**What the task requires:** Pull out each line of the material below that contains the string "screenshot", matching case exactly, and list those lines.

**Provided information:**
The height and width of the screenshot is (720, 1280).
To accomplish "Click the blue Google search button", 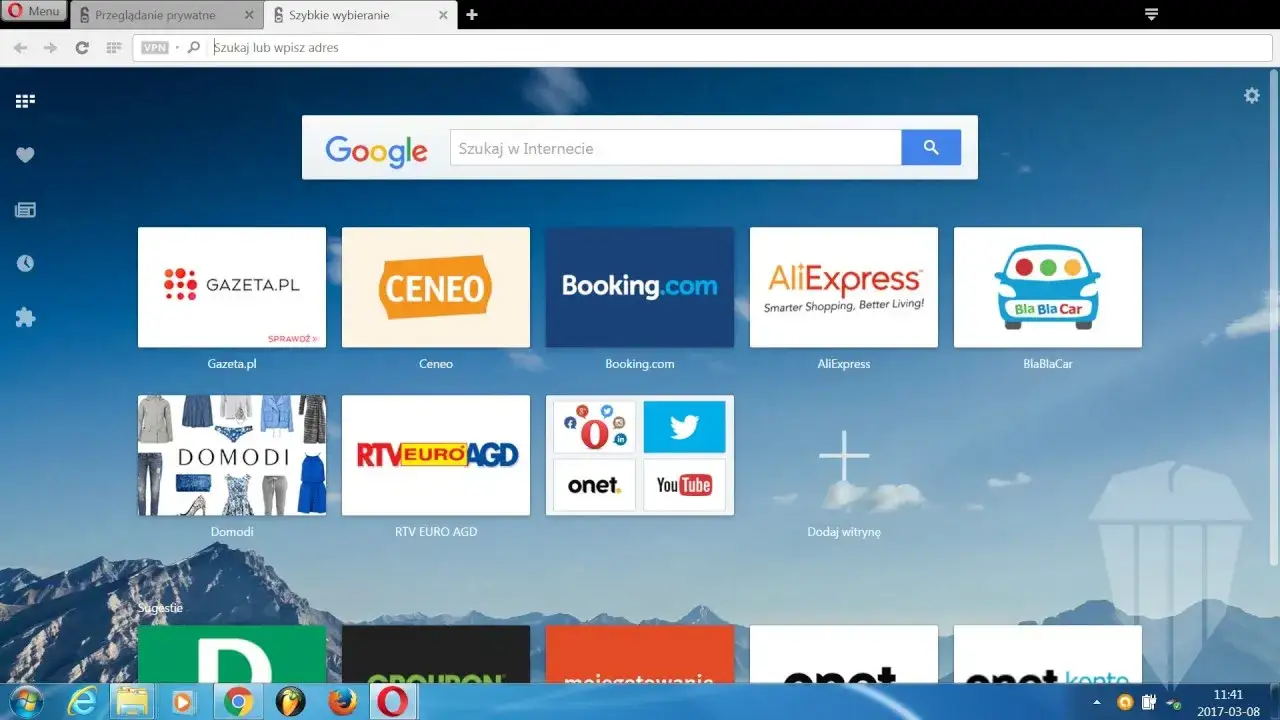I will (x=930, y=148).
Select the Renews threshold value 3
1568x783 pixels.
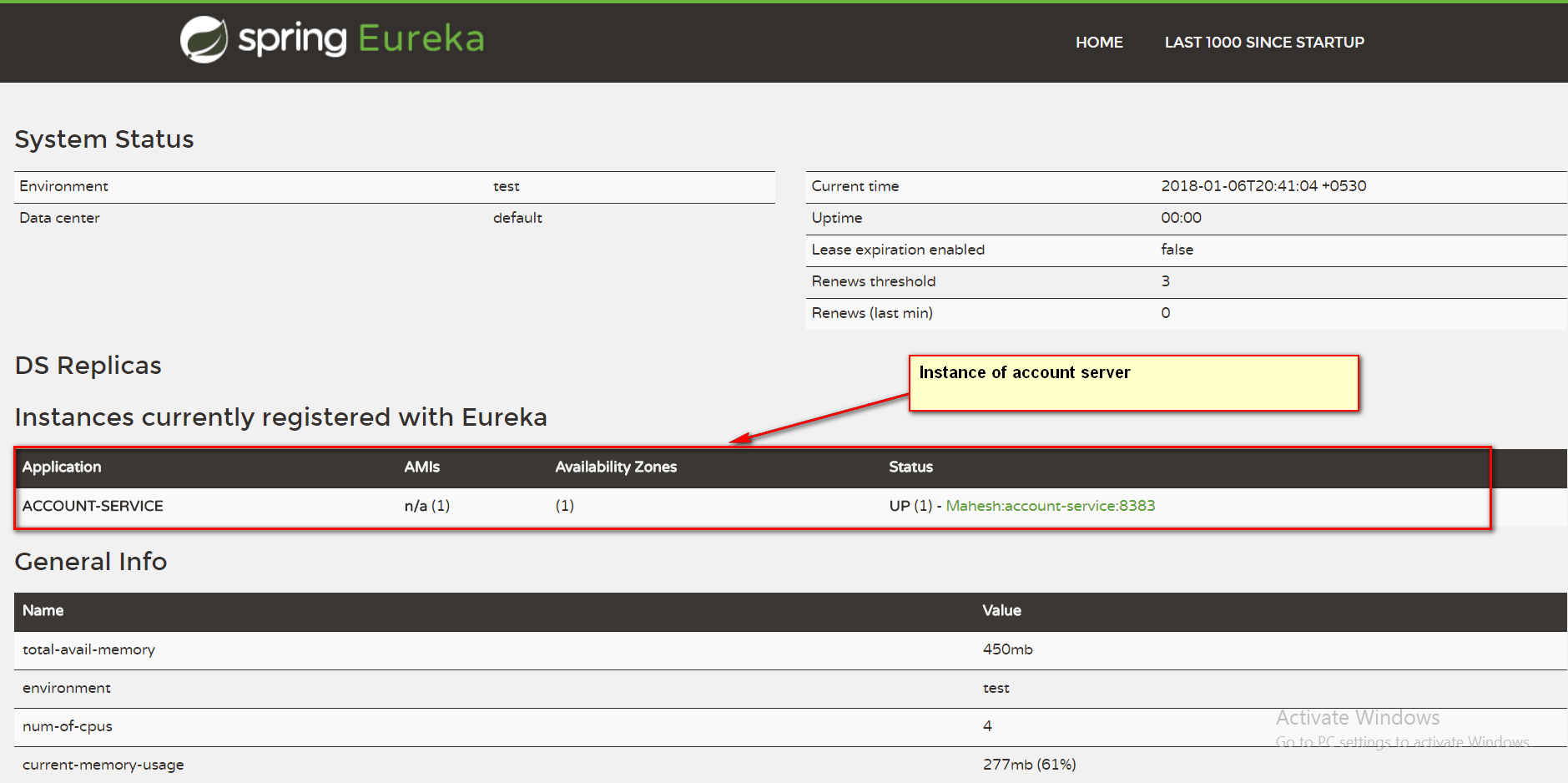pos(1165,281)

**Exercise answer:**
The height and width of the screenshot is (720, 1280).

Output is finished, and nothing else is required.